--- start Text passage ---

53

The title has it: how do you convert a POSIX date to day-of-year?

66

An alternative is to format the "POSIXt" object using strftime():

R> today <- Sys.time()
R> today
[1] "2012-10-19 19:12:04 BST"
R> doy <- strftime(today, format = "%j")
R> doy
[1] "293"
R> as.numeric(doy)
[1] 293

which is preferable to remembering that the day of the years is zero-based in the POSIX standard.

3
  • Just ran into my first data set with a POSIXct column. Seemed like time to mark yours as the accepted answer. – Gregor Thomas Dec 4 '12 at 19:38
  • @Gavin, is it also possible to convert a date to days since a specified data, e.g.number of days since March 1st 2015? I can also post as a new question... – B. Davis Aug 11 '15 at 12:06
  • 2
    @B.Davis You can do something like as.numeric(Sys.Date()-as.Date('2015-03-01',format='%Y-%m-%d')) – Henry Jan 5 '16 at 15:32
31

As ?POSIXlt reveals, a $yday suffix to a POSIXlt date (or even a vector of such) will convert to day of year. Beware that POSIX counts Jan 1 as day 0, so you might want to add 1 to the result.

--- end Text passage ---
--- start Material ---

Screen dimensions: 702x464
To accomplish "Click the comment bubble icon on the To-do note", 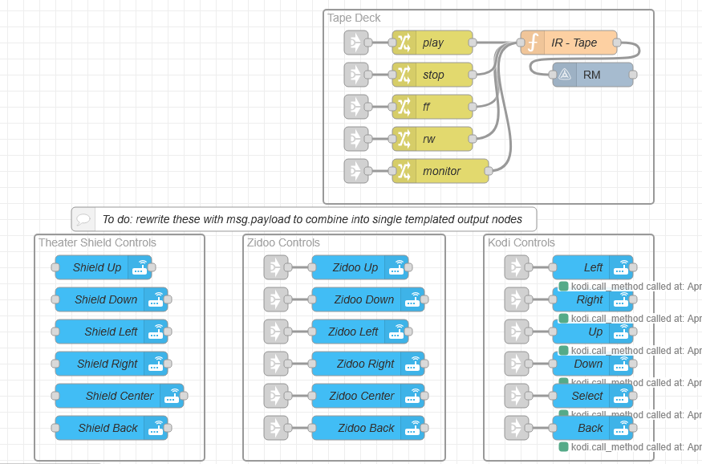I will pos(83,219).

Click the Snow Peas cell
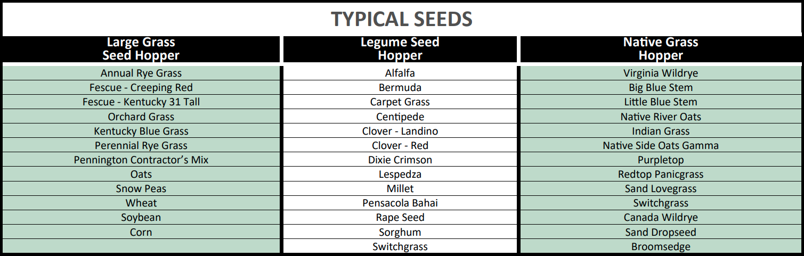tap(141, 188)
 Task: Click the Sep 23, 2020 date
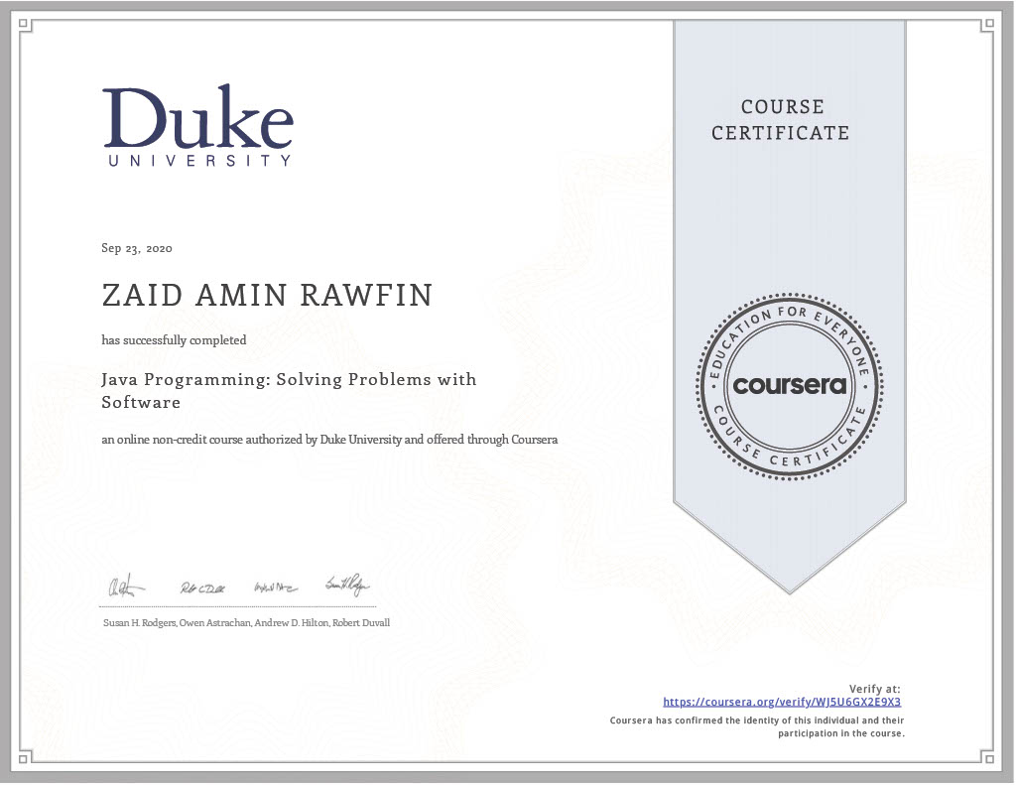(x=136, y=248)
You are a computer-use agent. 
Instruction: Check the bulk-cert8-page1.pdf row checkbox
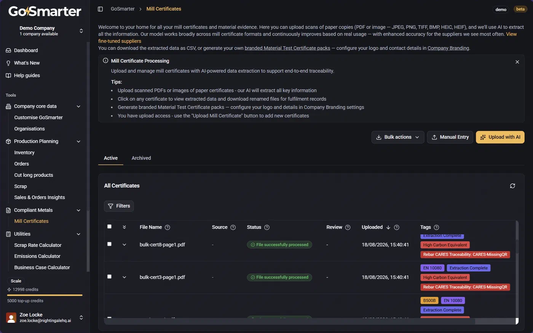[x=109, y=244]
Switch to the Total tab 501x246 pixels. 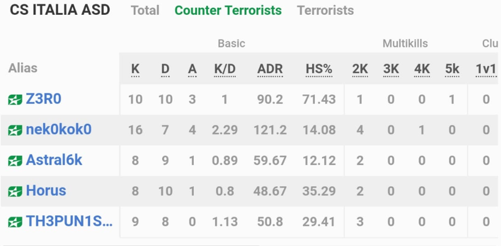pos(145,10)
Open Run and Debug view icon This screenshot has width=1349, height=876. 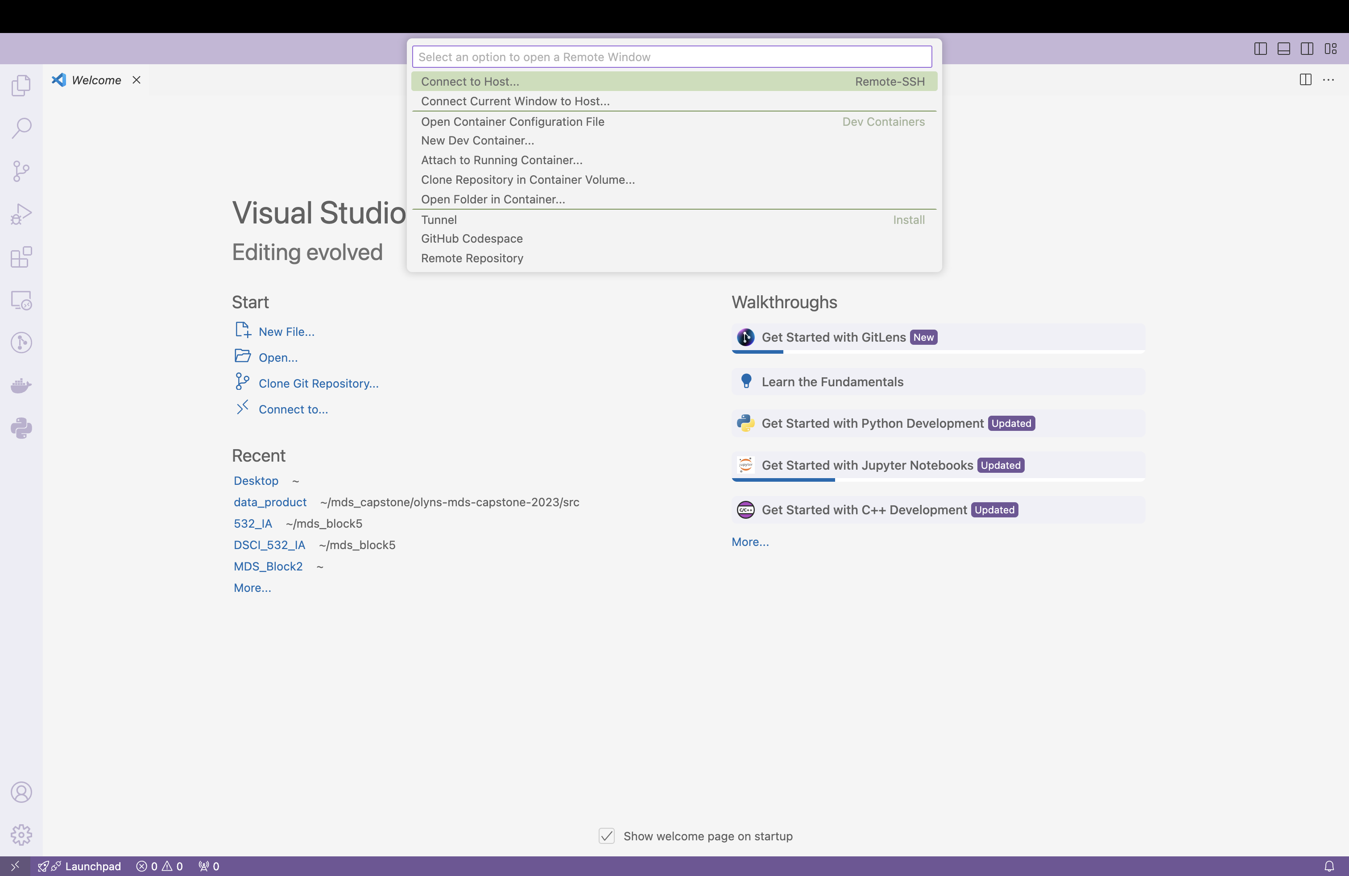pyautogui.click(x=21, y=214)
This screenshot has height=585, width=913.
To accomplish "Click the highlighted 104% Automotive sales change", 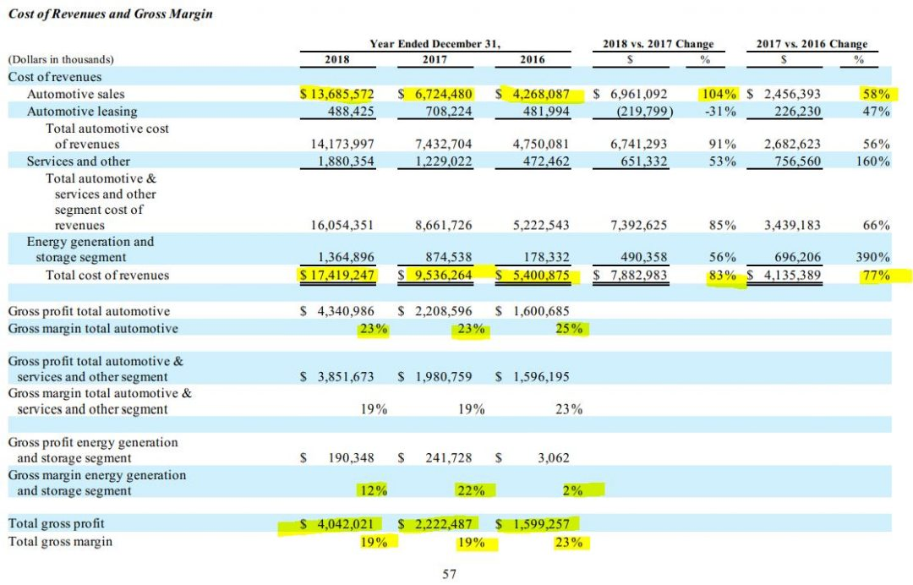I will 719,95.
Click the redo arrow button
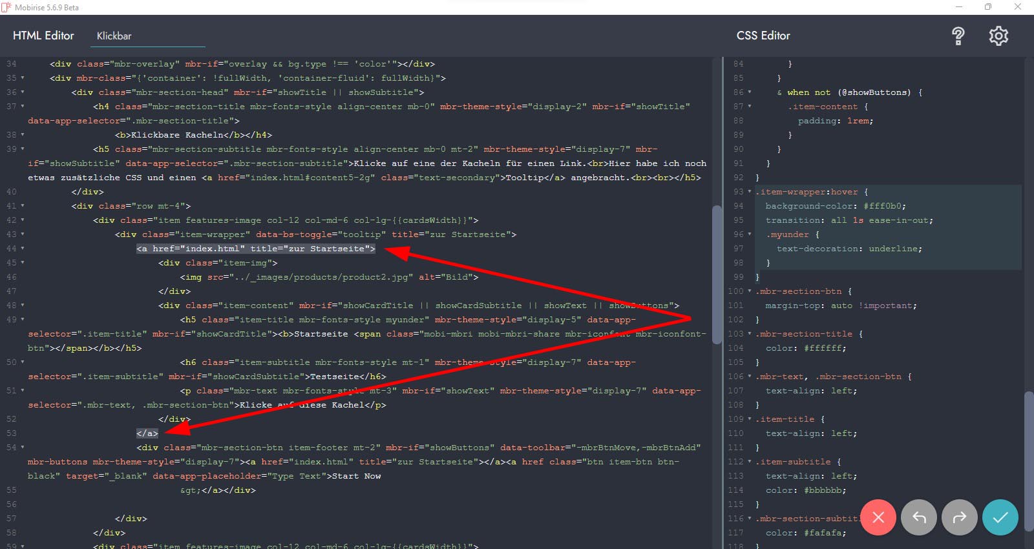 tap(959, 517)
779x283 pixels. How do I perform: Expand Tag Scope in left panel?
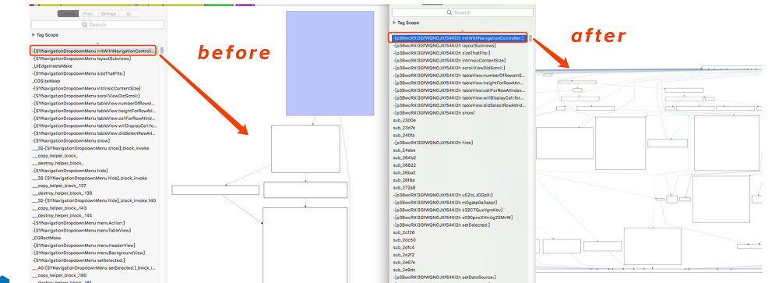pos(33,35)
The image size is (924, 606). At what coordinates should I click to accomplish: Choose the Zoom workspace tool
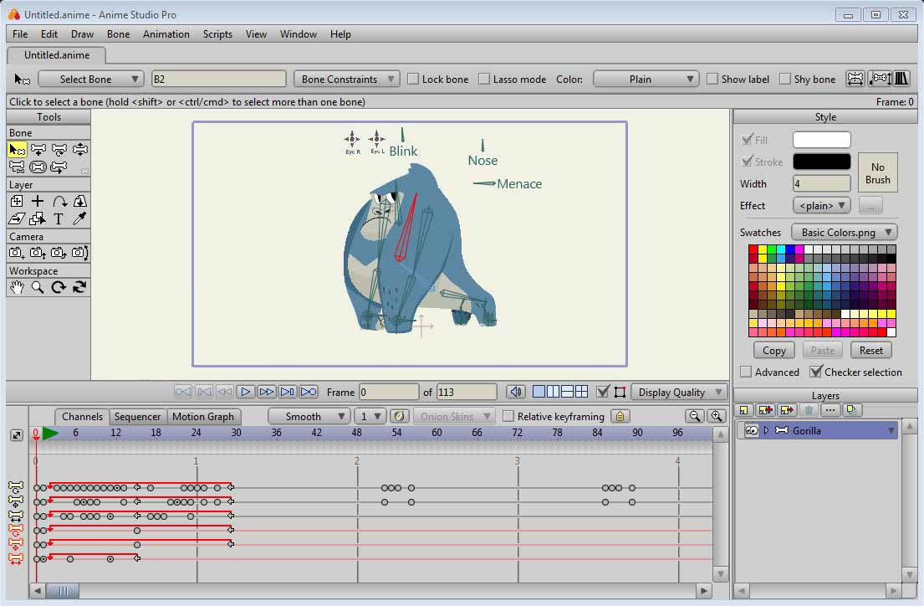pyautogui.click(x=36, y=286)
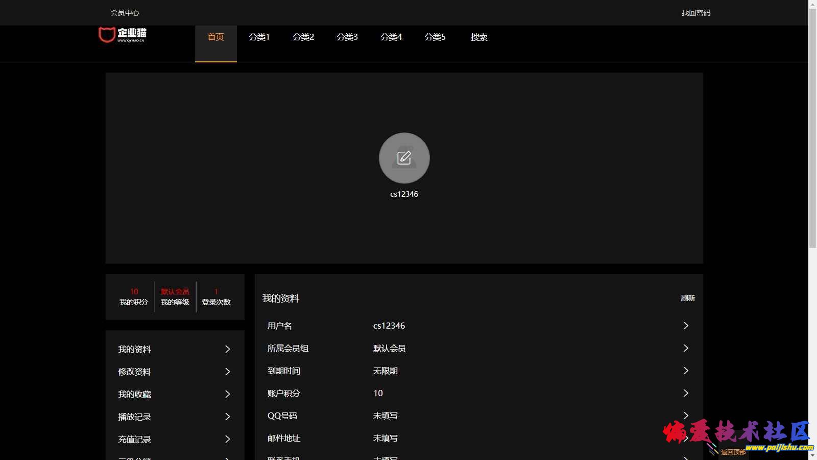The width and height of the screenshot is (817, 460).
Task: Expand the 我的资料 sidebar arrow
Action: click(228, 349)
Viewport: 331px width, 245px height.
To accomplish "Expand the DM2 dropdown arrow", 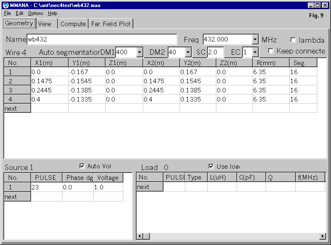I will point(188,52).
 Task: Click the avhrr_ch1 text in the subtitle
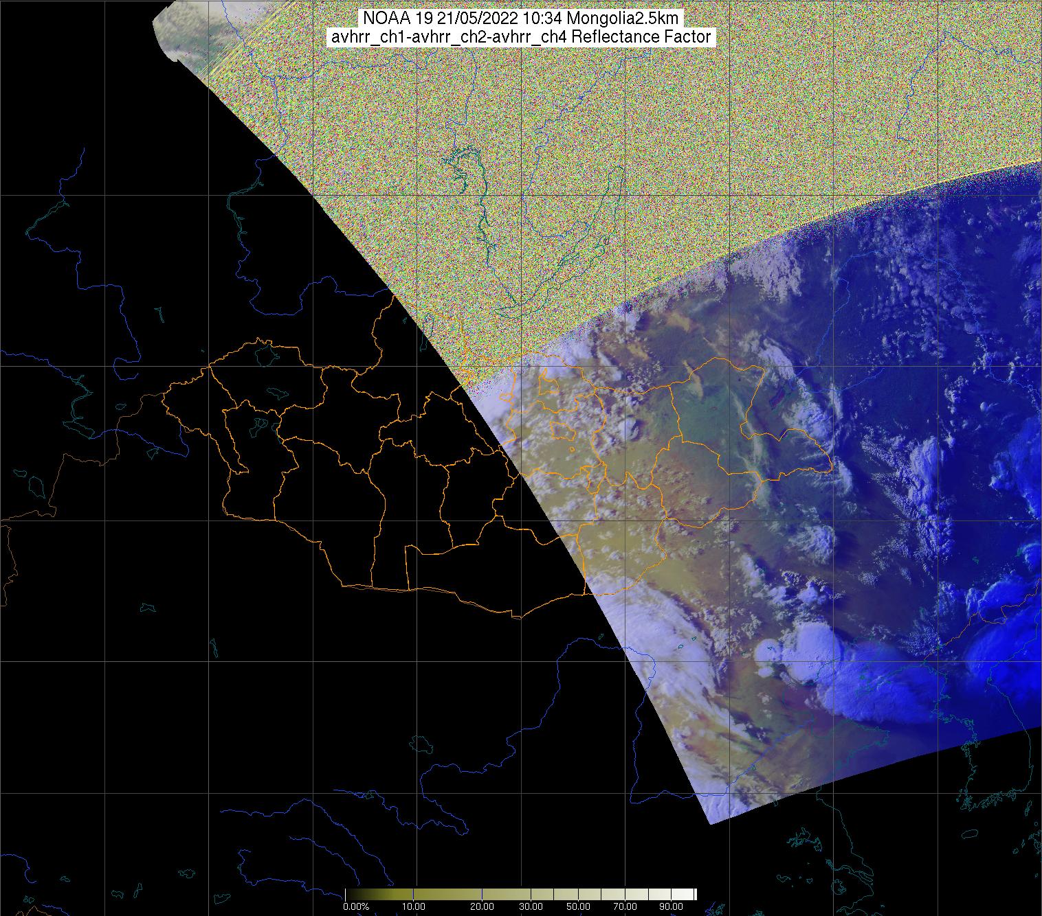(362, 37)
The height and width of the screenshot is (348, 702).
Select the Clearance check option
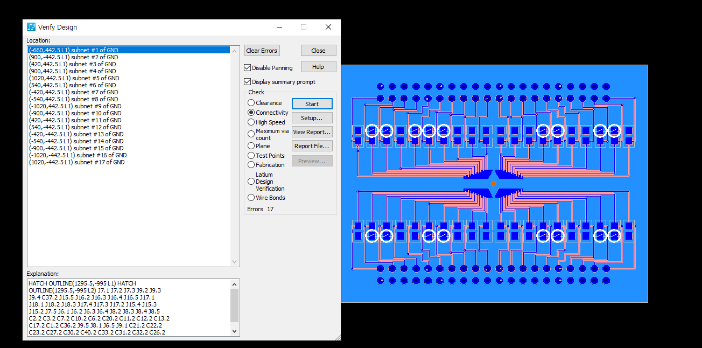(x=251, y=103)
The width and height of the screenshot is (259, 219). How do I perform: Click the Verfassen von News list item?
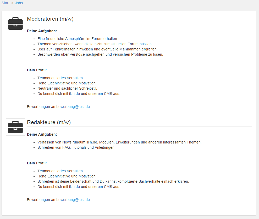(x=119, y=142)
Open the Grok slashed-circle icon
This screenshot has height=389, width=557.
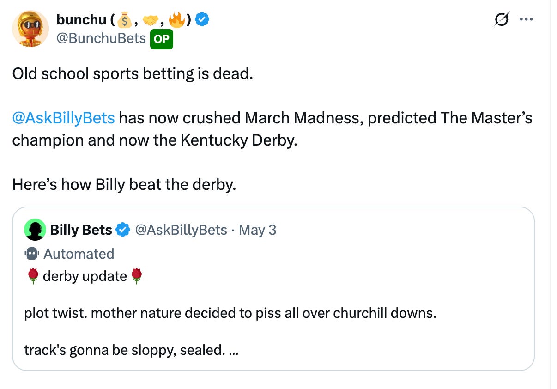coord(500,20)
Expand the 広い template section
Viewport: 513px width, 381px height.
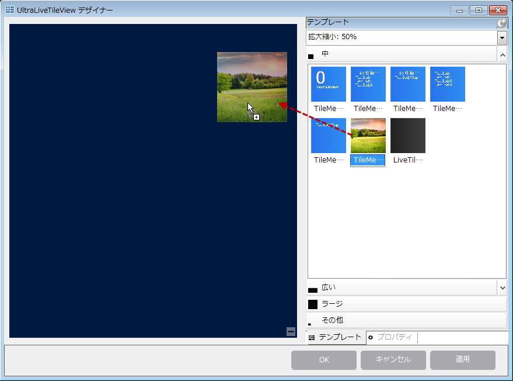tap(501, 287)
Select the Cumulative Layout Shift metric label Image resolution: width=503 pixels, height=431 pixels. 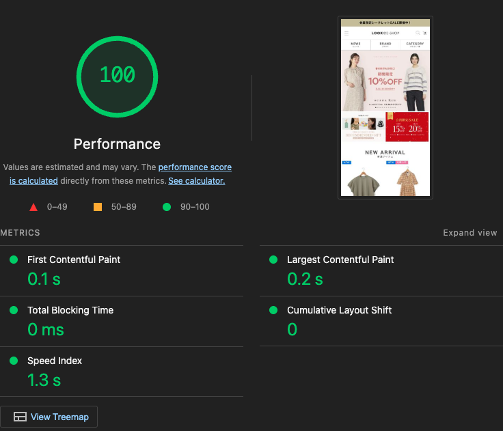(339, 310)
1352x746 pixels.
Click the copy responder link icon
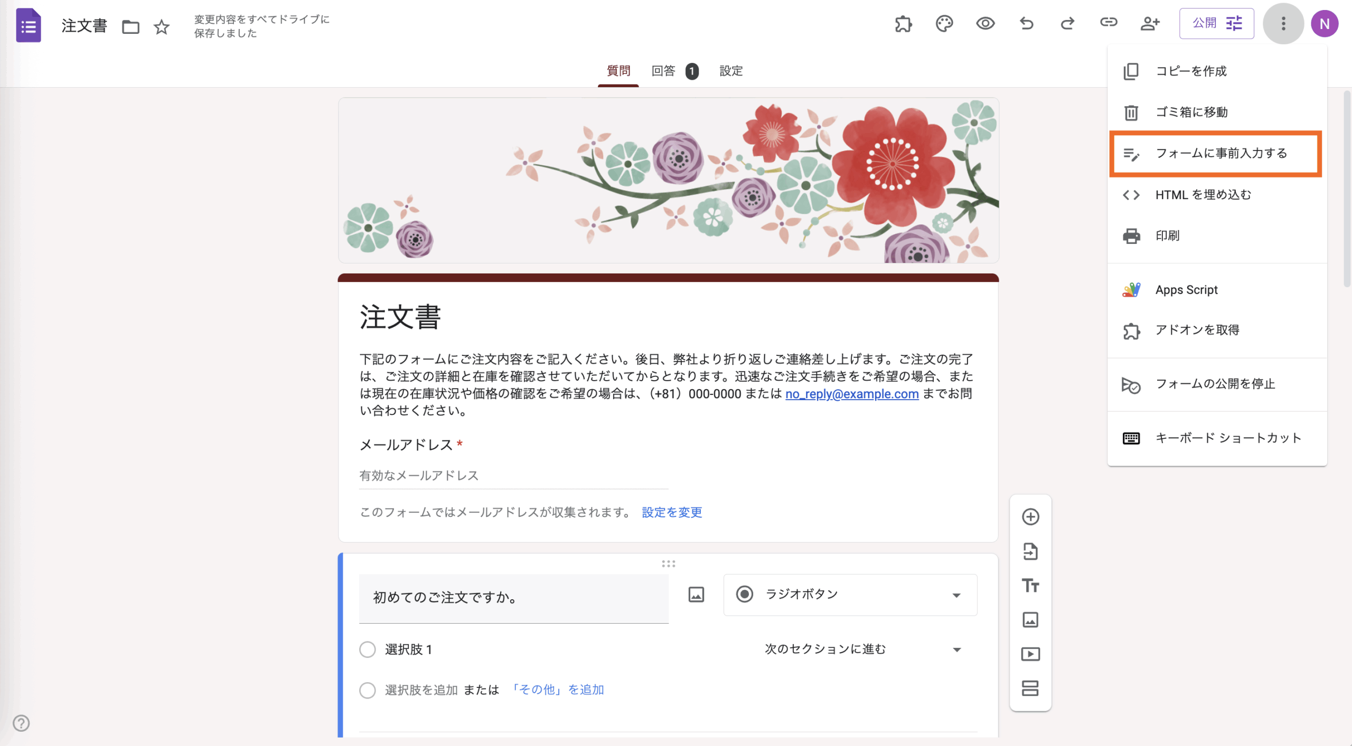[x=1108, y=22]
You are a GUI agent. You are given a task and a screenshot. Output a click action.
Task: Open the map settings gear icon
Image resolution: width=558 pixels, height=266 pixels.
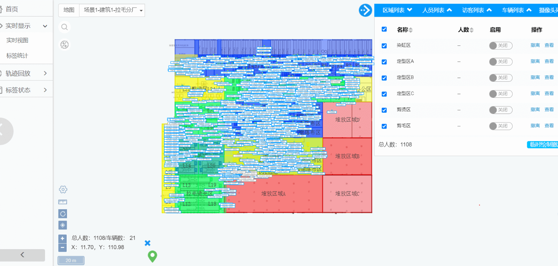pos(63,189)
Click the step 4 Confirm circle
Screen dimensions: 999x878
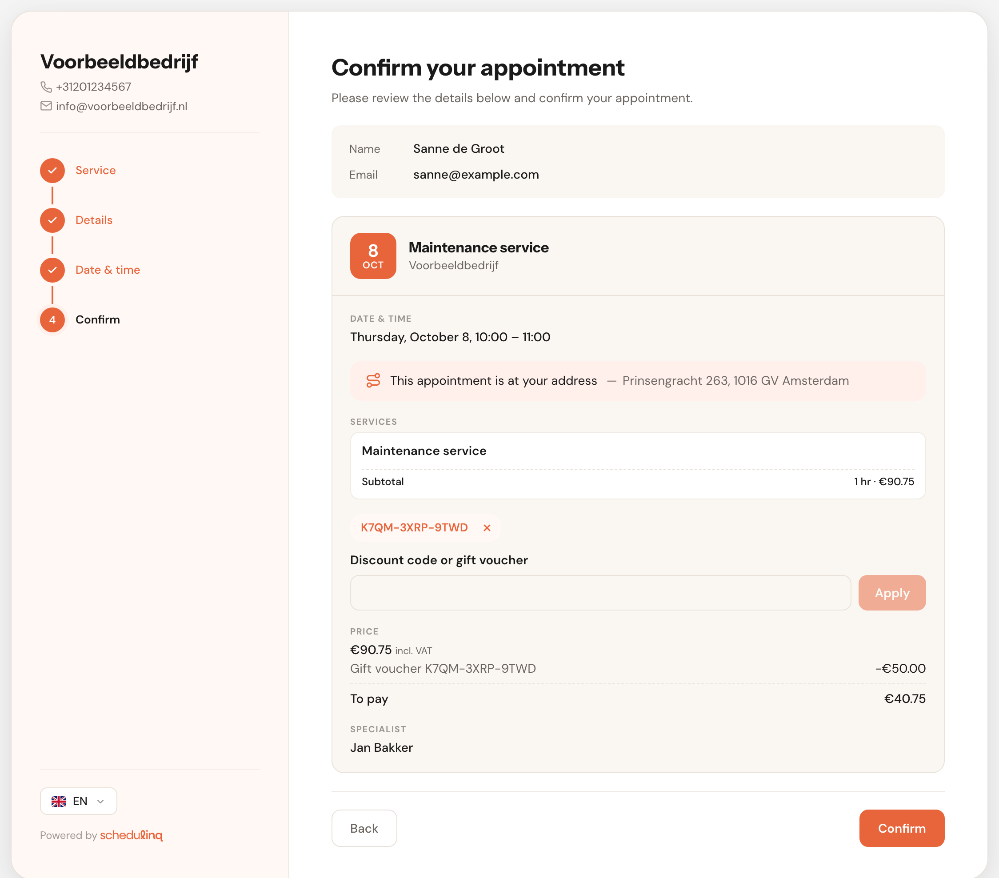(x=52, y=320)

--- end Material ---

-- Task list --
[1] Set down the part of the day-of-year thread word for word, everything from "R> today <- Sys.time()" down to "the POSIX standard.".
[2] In the entries, swap "gear" for "cog" across everything from the line containing "You are a GUI" down to the line containing "pos(63,189)", both of those lines included. Give back only those lines, otherwise unchanged and without the pictures.
These entries are unrelated to the day-of-year thread.

-- Answers below --
[1]
R> today <- Sys.time()
R> today
[1] "2012-10-19 19:12:04 BST"
R> doy <- strftime(today, format = "%j")
R> doy
[1] "293"
R> as.numeric(doy)
[1] 293

which is preferable to remembering that the day of the years is zero-based in the POSIX standard.

[2]
You are a GUI agent. You are given a task and a screenshot. Output a click action.
Task: Open the map settings cog icon
Image resolution: width=558 pixels, height=266 pixels.
pos(63,189)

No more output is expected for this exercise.